17.10.08

Books

There is an abundance of books concerning 20th century concert music--anlytical, historical, polemical--you name it, someone has written about it.

I have some favorites and I imagine some/most of you do, too. I'd like to compile a list of some of the best of the bunch, mostly as resource, but also in the hopes of coming across something I haven't heard of or that I have meant to read.

I'd like suggestions for the list, in the following three categories:

1) books by composers;
2) books not by composers; and
3) fiction and poetry in which 20th century concert music plays an important role.

Please offer suggestions in the comments, or feel free to email me.

1 comment:

  1. Steve —

    A list of books that I find useful to composers is here:

    http://renewablemusic.blogspot.com/2006/02/books-on-composition.html

    As to 20th century music history, William Austin and Marian Bauer remain very useful for the first half of the century, but for the second half, I think you have to gather the limbs of Osiris, as it were, from lots of different sources. Michael Nyman's book on Experimental Music was personally very important (I got it, in High School, the year it was first published), and Paul Griffith's Modern Music, as a general survey of the European avant-garde. In German, Dibelius's two volume history is very good and surprisingly well-balanced.
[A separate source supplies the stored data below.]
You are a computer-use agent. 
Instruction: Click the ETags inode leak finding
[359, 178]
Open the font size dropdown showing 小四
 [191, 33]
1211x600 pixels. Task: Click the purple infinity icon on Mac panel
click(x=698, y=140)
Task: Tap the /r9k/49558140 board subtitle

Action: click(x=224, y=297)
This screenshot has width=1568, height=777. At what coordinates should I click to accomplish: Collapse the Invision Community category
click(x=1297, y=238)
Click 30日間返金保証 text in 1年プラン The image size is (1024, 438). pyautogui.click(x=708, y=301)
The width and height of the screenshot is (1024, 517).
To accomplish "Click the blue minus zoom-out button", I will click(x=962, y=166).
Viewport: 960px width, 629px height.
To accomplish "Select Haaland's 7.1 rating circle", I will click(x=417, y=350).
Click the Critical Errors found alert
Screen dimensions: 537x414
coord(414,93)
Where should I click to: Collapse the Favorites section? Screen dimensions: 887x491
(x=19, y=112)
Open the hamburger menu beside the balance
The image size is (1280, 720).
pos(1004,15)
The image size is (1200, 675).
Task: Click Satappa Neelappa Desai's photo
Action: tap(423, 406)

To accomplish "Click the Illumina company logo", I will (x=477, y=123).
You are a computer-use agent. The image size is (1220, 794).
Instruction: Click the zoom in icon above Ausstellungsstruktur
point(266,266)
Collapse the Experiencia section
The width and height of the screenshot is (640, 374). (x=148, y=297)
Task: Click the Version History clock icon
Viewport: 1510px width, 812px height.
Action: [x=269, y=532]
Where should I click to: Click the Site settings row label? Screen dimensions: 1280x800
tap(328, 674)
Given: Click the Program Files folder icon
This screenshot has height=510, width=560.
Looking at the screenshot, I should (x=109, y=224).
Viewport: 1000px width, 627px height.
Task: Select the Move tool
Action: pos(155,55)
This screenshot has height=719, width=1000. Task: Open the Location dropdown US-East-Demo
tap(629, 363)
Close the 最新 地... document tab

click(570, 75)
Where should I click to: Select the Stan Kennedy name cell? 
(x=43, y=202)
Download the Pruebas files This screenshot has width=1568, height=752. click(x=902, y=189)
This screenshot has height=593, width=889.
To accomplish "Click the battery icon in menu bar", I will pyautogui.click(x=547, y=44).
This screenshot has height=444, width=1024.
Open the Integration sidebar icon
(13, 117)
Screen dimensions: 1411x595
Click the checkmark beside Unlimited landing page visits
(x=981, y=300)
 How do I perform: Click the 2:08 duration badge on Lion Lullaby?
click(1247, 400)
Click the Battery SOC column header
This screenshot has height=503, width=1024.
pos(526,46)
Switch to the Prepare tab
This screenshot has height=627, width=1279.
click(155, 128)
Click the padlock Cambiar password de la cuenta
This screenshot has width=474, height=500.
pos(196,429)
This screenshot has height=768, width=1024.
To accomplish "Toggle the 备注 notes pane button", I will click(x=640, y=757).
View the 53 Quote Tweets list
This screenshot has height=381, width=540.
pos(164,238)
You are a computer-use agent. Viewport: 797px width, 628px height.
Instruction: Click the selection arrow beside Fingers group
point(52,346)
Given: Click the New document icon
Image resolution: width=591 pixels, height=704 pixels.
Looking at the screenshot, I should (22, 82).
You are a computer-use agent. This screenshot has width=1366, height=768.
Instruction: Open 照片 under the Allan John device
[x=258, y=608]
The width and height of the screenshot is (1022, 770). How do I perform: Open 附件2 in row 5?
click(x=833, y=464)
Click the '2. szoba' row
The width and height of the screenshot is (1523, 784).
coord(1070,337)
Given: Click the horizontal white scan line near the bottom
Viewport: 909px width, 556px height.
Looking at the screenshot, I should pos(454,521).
    The attempts at big, sweeping general histories are less successful, Taruskin's Oxford History, despite spending two volumes on the 20th century, is disappointing in amost every chapter as the necessary selectiveness leads to many odd lacunae, for example in his treatment of Cage. (That said, Taruskin's two-volumes on Stravinsky and the Russian tradition are brilliant and inspiring.)

    As to fiction and poetry, I'm sure you have the most familiar examples (Werfel's Verdi, Mann's Doctor Faustus, Gaddis's The Recognitions and JR) but perhaps less familiar to you are the epistolary novels of Nathaniel Mackey, beginning with The Bedouin Hornbook and the fiction of Carter Scholz, who is also a fine composer.